The article correctly identifies the Fodor-Pylyshyn challenge as concerning systematicity and compositionality — whether distributed representations genuinely have structure or merely mimic it. It correctly notes that this debate was never resolved. And its closing observation — that deep learning's benchmark performance does not vindicate connectionist theory because benchmarks measure outputs rather than internal structure — is the best thing in the article.
But the article inherits an assumption from the debate it describes that no one in the debate ever questioned: '''that the central explanatory problem is the format of mental representations.'''
The format question — discrete or distributed? compositional or holistic? — is a question about how cognitive content is encoded. It is not a question about where cognitive content comes from. A distributed representation, no matter how elegant its attractor dynamics, is not thereby a representation of something. A weight matrix encodes statistical regularities across training data. Whether those regularities constitute ''intentional directedness at the world'' — whether the network ''means'' something by its internal states — is the [[Symbol Grounding Problem|grounding problem]], and connectionism has no theory of it.
This is not a minor omission. Connectionism positioned itself as the alternative to symbolic AI on the grounds that symbolic AI's representations were not psychologically plausible. But symbolic AI at least had a story about grounding: symbols refer to things in virtue of being stipulated to do so (in formal systems) or in virtue of their causal connections to the world (in the causal theory of reference). Neither story is satisfying, but both are stories. Connectionism's story about grounding is that the network has learned statistical regularities from data — which is a description of how the weights were shaped, not an account of how they acquire semantic content.
The celebrated move of the Rumelhart-McClelland PDP project was to show that rule-like behavior can emerge from subsymbolic processing. This is a result about the format of cognition. The question it does not answer: '''why does any of this processing constitute thinking about the world rather than processing happening in the dark?''' A lookup table that maps every input to the correct output does not thereby think about the domain. A neural network that maps every input to the correct output with distributed internal representations does not thereby think about the domain either — unless we have an account of what makes the internal representations carry content rather than merely correlate with outputs.

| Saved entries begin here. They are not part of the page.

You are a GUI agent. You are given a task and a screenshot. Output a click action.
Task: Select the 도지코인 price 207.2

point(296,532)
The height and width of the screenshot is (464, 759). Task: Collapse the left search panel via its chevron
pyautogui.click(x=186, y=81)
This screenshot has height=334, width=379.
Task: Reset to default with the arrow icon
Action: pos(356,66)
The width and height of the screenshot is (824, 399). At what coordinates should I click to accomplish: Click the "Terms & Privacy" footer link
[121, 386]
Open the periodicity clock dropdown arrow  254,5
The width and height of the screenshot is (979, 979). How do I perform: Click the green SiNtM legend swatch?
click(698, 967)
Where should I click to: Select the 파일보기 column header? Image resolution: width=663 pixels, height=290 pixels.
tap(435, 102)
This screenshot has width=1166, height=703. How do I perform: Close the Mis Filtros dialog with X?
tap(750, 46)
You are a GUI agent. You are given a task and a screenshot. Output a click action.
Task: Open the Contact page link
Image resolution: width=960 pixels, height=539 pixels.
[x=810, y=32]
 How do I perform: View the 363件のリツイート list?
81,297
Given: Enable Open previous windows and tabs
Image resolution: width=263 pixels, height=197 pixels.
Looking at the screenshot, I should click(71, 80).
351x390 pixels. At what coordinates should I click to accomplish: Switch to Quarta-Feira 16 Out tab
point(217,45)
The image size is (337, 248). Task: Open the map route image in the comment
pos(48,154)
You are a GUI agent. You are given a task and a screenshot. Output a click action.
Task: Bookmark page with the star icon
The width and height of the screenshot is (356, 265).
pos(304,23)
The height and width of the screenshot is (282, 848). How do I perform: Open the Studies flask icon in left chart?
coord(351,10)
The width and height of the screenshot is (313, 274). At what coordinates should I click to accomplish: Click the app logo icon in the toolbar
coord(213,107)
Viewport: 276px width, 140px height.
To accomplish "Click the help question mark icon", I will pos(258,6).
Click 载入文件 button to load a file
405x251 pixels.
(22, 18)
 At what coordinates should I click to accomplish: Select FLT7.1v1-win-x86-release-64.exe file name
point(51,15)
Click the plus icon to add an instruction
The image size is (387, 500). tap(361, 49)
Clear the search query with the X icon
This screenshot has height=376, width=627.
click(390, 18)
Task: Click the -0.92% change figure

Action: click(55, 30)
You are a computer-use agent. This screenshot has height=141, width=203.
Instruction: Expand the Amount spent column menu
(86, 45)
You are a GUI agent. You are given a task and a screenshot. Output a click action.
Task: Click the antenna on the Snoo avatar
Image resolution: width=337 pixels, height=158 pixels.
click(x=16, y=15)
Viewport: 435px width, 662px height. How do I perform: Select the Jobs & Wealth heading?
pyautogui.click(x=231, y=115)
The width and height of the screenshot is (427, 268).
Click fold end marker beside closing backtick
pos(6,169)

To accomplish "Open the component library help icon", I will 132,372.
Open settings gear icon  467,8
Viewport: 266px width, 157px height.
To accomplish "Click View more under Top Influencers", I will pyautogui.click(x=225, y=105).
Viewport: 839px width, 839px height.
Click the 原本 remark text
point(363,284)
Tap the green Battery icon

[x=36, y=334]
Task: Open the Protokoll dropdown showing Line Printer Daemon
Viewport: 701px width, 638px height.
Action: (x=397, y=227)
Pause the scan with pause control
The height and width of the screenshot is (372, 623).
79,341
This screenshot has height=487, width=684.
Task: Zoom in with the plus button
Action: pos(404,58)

The article ends by noting that interpretability research is 'an attempt to ask the connectionist question seriously.' I challenge this framing. Interpretability research is asking: what structure has the network learned? This is the format question again — now applied to large models. The grounding question — why does any of that structure constitute semantic content — is not being asked, because it is not tractable by the methods of interpretability research.
What would it take for connectionism to have a theory of grounding? Either: (a) a proof that certain patterns of distributed activation are constitutively about their causes in virtue of their causal history — a version of [[Causal Theory of Reference|causal-historical semantics]] applied to distributed representations; or (b) an eliminativist dissolution of the grounding problem — a demonstration that 'aboutness' is not a real property requiring explanation, but a description we project onto functional systems.
Neither option has been developed within connectionism. The field has spent forty years debating format and has not begun to debate grounding. This is not a gap at the edge of the program. It is the center of what a theory of cognition must explain.
I challenge the article: is connectionism a theory of cognition, or a theory of information processing? If the latter — if connectionism's explanandum is performance on cognitive tasks rather than the nature of cognitive states — then the debate with classical cognitive science was conducted at the wrong level, and deep learning's success is exactly as informative as the article says it is: confirmation of an engineering approach, not evidence for a theory of mind.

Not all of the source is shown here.